Posted: May 14, 2014
Working in agriculture, you see a lot of research detailing consumers’ biggest questions about the foods that they eat and how farmers grow them. The same concerns come up over and over. If you are a communicator, you look for ways to break through the noise with real, honest answers. I worry about what I eat like anyone else. I understand why confusion over what is or isn’t healthy is a real cause for concern.
Today, a story came to my attention that directly addressed one of the concerns which I hear echoed most frequently.
“Why don’t Europeans eat GMOs if they are safe? What do they know that we don’t?”
While I have heard many scientists address this issue in lectures by offering detailed examinations of the difference between a science-based and politically-based regulatory system, The Independent, a British paper, published an article that cut to the heart of what Europeans really know about GMOs.
Interviewing United Kingdom Environment Secretary Owen Paterson, journalist Tom Bowden found the EU scientists know GMOs are actually safe.
“These products go through the most rigorous system. It’s extraordinarily closely regulated, at a national level and at a European level,” said Paterson. “We have not come up with any evidence of human health being threatened by these products.”
Questioned after his speech on whether the safety case for GM crops over conventional one was clear cut, Paterson said: “This isn’t speculation.
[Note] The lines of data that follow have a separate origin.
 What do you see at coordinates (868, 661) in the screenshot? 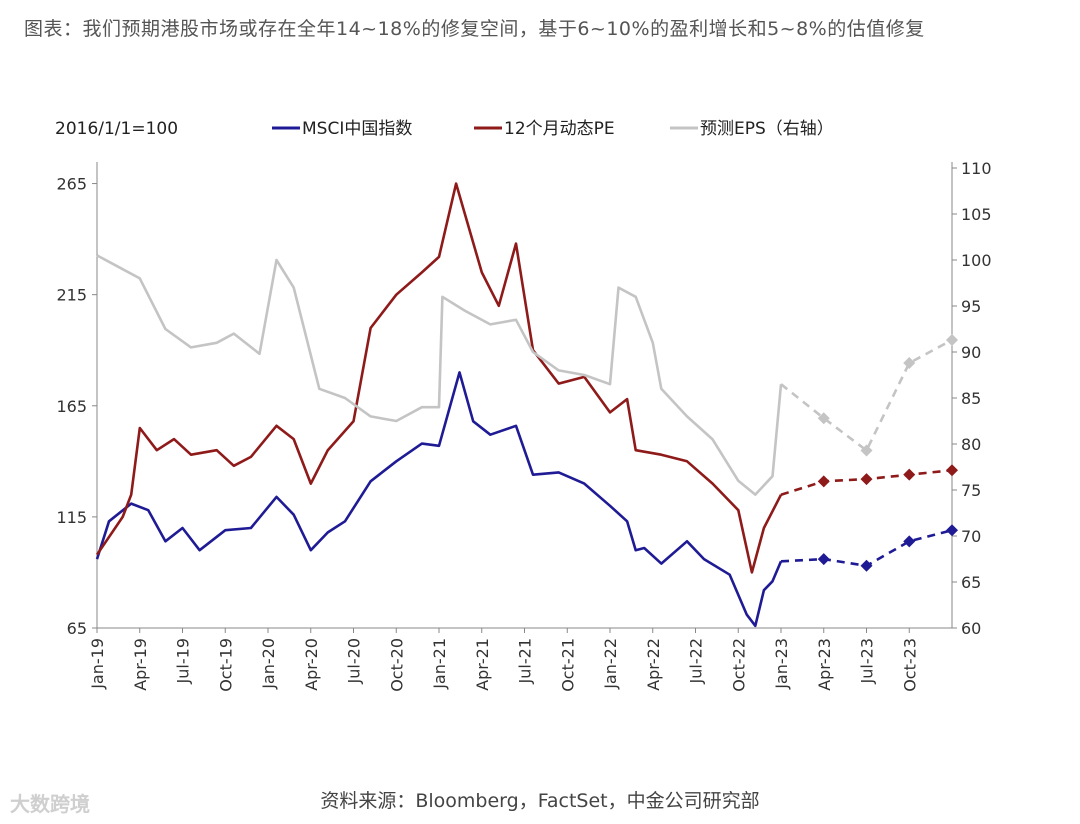
I see `x-tick-label: Jul-23` at bounding box center [868, 661].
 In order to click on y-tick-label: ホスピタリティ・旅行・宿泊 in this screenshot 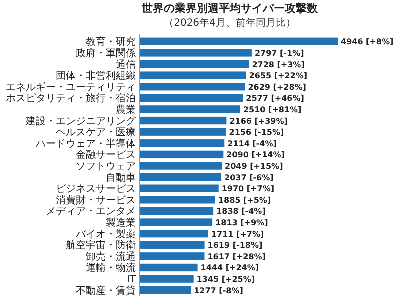, I will do `click(71, 98)`.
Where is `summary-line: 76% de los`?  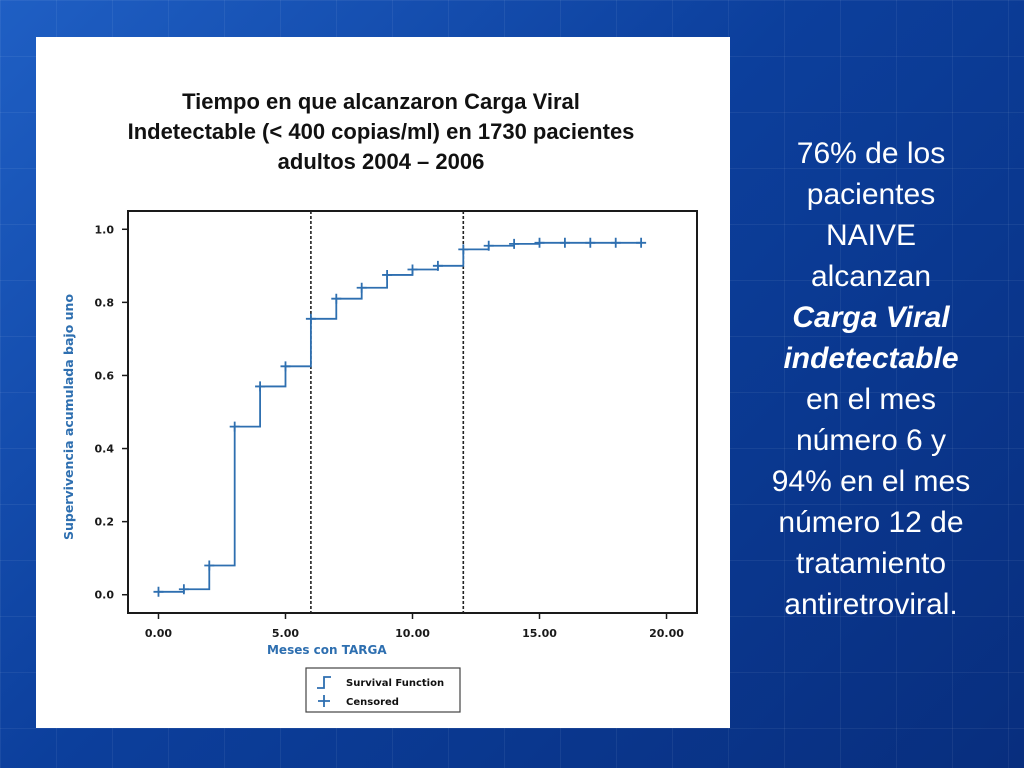
summary-line: 76% de los is located at coordinates (871, 154).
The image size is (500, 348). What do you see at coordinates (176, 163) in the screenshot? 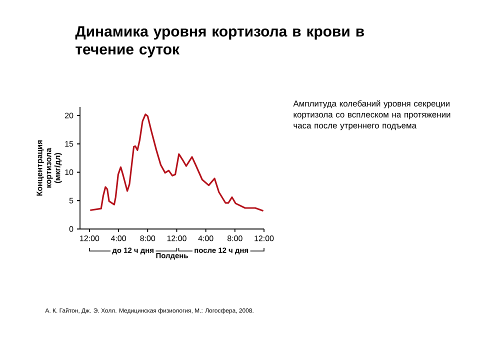
I see `line-series` at bounding box center [176, 163].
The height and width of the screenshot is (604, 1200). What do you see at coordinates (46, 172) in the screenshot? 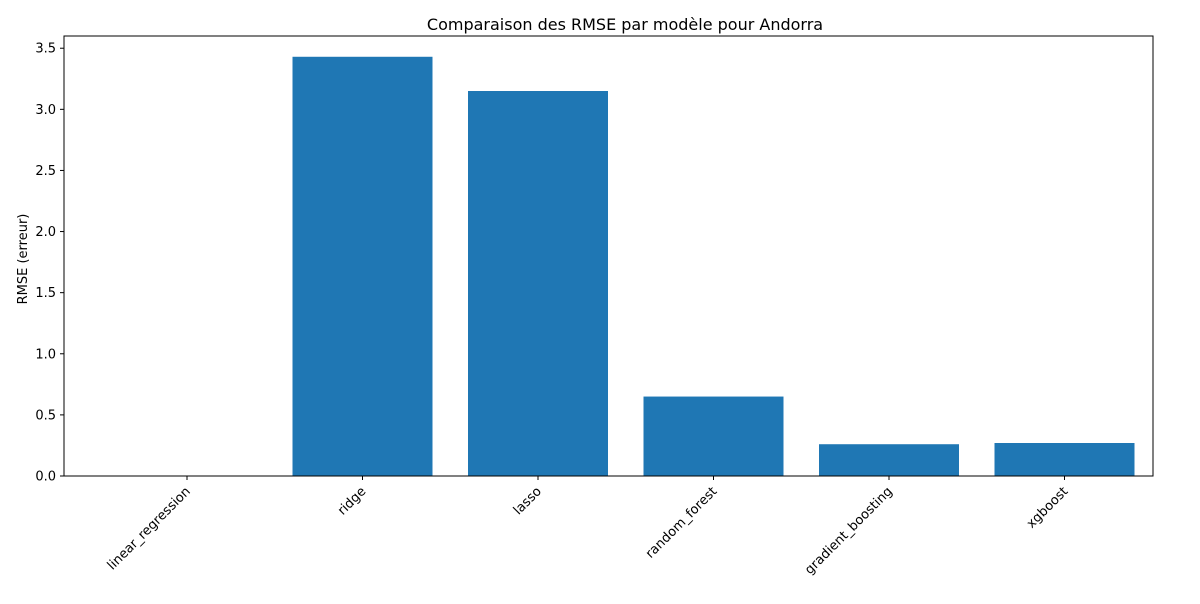
I see `y-tick-label: 2.5` at bounding box center [46, 172].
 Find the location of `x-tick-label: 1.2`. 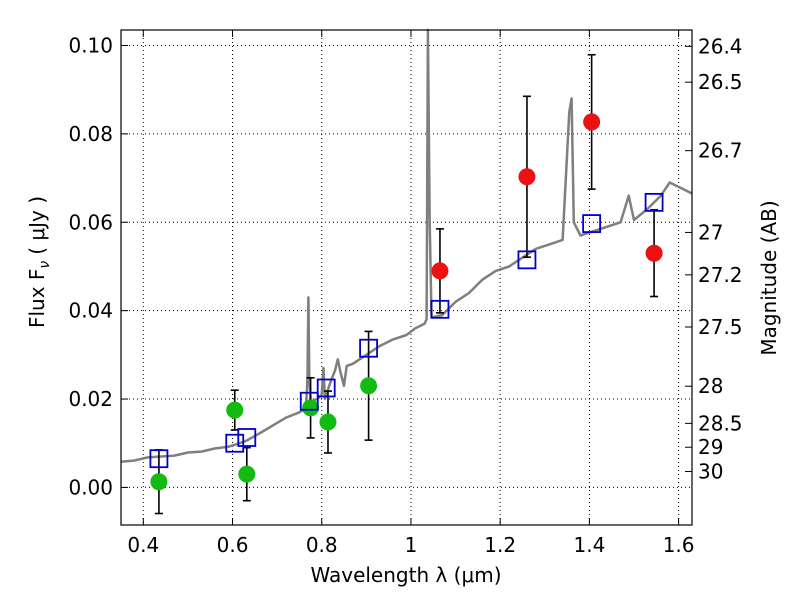

x-tick-label: 1.2 is located at coordinates (500, 545).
We have had a categoric statement from the [European Commission’s] chief scientific officer and you have the biggest field trial in human history when you think of the colossal volume of GM material that has been eaten in all those countries growing GM food.”
Paterson demonstrates how scientific understanding of the processes used to develop and regulate GMO crops does inspire trust. So much so that he hopes to “make Britain a centre for GM research and development.”
In short, the scientific experts who carefully examine GMOs day in and day out overwhelmingly embrace GMO technology. European policy shows the stains of politicians pandering to fear-based fanatics. Moving American public policy to more closely align to European on this issue would be move our country further away from the forward-facing, innovative system we know today.
In honestly answering this question despite propaganda-propelled public sentiment, Paterson’s words address not only the situation in Europe but that in America as well. EU policies are not anti-GMO because they have scientific evidence that we do not. They are anti-GMO because their public refuses to listen.